Wild at Heart
- Author: John Eldredge and Brent Curtis
- Language: English
- Publisher: Thomas Nelson
- Publication date: 2001
- Publication place: United States
- Media type: Print
- Pages: 222 pp
- ISBN: 0-7852-6694-1
- OCLC: 50198630

= Wild at Heart (Eldredge book) =

2001 book by John Eldredge

Wild at Heart: Discovering the Secret of a Man's Soul is a book by John Eldredge published in 2001, on the subject of the role of masculinity in contemporary evangelical Christian culture and doctrine.

Eldredge claims that men are bored, fear risk, and fail to pay attention to their deepest desires. He challenges Christian men to return to what he characterizes as authentic masculinity. He argues that men often seek validation in venues such as work, or in the conquest of women, and he urges men to take time out and come to grips with the desires of their hearts. Eldredge frames the book around his outdoor experiences and anecdotes about his family and references elements of pop culture such as Braveheart, James Bond, Gladiator, and Indiana Jones, and lyrics from songs.

== Contents ==
=== Movement One: Reflecting God and the Masculine Question ===
Wild at Heart is split into three sections, called "movements." The first argues that every aspect of a man, from his desires to who he is as a man, reflects God. Eldredge argues that the reason a man has the desires that he does and the reason why he is masculine is because he is, ultimately, an image-bearer of God. Eldredge asserts that all man carry a deep question that is uniquely a masculine question: "Do I have what it takes?"

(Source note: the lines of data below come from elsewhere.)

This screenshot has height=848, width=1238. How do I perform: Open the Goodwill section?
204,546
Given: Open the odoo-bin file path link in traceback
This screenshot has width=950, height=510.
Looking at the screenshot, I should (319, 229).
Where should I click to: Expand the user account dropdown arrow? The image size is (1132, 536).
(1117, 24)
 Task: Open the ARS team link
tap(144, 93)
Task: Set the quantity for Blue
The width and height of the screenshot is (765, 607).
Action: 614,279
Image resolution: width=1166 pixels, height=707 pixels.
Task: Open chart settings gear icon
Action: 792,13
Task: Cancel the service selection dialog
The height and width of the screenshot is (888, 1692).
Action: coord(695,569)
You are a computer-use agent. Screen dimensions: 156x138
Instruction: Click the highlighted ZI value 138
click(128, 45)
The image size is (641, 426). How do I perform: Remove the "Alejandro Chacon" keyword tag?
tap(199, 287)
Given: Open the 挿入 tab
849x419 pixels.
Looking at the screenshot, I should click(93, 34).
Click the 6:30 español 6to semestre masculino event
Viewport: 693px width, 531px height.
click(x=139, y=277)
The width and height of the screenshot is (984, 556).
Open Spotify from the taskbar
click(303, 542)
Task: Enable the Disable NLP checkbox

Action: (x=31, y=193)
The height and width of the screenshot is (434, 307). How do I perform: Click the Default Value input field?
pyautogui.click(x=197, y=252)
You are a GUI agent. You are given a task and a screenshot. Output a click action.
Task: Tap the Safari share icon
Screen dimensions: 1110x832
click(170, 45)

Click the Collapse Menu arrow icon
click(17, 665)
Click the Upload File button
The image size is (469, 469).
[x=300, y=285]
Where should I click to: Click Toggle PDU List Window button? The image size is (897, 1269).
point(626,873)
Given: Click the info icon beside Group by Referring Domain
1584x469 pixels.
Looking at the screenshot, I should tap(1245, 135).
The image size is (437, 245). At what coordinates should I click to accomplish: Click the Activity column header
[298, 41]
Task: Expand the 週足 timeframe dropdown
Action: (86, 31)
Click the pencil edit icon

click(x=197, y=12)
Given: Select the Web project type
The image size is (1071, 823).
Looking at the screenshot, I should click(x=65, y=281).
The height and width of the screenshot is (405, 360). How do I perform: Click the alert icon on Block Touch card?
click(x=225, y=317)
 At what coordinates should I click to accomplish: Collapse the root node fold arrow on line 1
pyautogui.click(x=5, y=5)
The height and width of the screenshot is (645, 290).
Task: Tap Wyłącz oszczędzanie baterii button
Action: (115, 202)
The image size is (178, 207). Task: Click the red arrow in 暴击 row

=== Movement Two: The Poser, the Wound, and the Healing ===
In the second movement, Eldredge asserts that all men carry a wound that hits men in the area of their deep question. He asserts that all men create a false self by which they display themselves to the world at large. This false self, or identity, feigns strength and courage while hiding cowardice and fear. Eldredge calls this false self The Poser.

Eldredge says that the answer to a man's question and the healing of their wound can only be found in Jesus. Eldredge describes the journey of healing and restoration that God wants to take every man on so that they can begin to live life the way he intended for them: freely, and from their regenerated masculine heart.

=== Movement Three: The Core Desires of a Man's Heart ===
The first desire is for a "battle to fight." Eldredge says that deep in the heart of every man is a warrior.

The second desire is for an "adventure to live." Eldredge points to the desire that most men have for exploration, creativity, and risk-taking as uniquely masculine and a reflection of the heart of God.

The third desire is for a "beauty to rescue." Eldredge does not advocate male superiority or attempt to teach that women want or need to be subjugated by men. He points to the damsel in distress trope in popular storytelling, where a beautiful woman needs rescuing in some fashion, whether it is from a dragon or a wicked stepmother or from fear and hopelessness.

== Reception ==
Chuck Swindoll, a radio evangelical pastor, called it "the best, most insightful book I have read in at least the last five years."

Eldredge's work has its detractors. Some have pointed out that the leader of the "pseudo-evangelical" cult and criminal organization La Familia cartel in Mexico, who refer to their assassinations and beheadings as '"divine justice", has made Eldredge’s book Wild at Heart required reading for La Familia gang members and has paid rural teachers and National Development Education members to circulate Eldredge's writings throughout the Michoacán countryside.

== Related works ==
In 2005 Eldredge with his wife Stasi wrote Captivating, a companion to Wild at Heart, which explores femininity.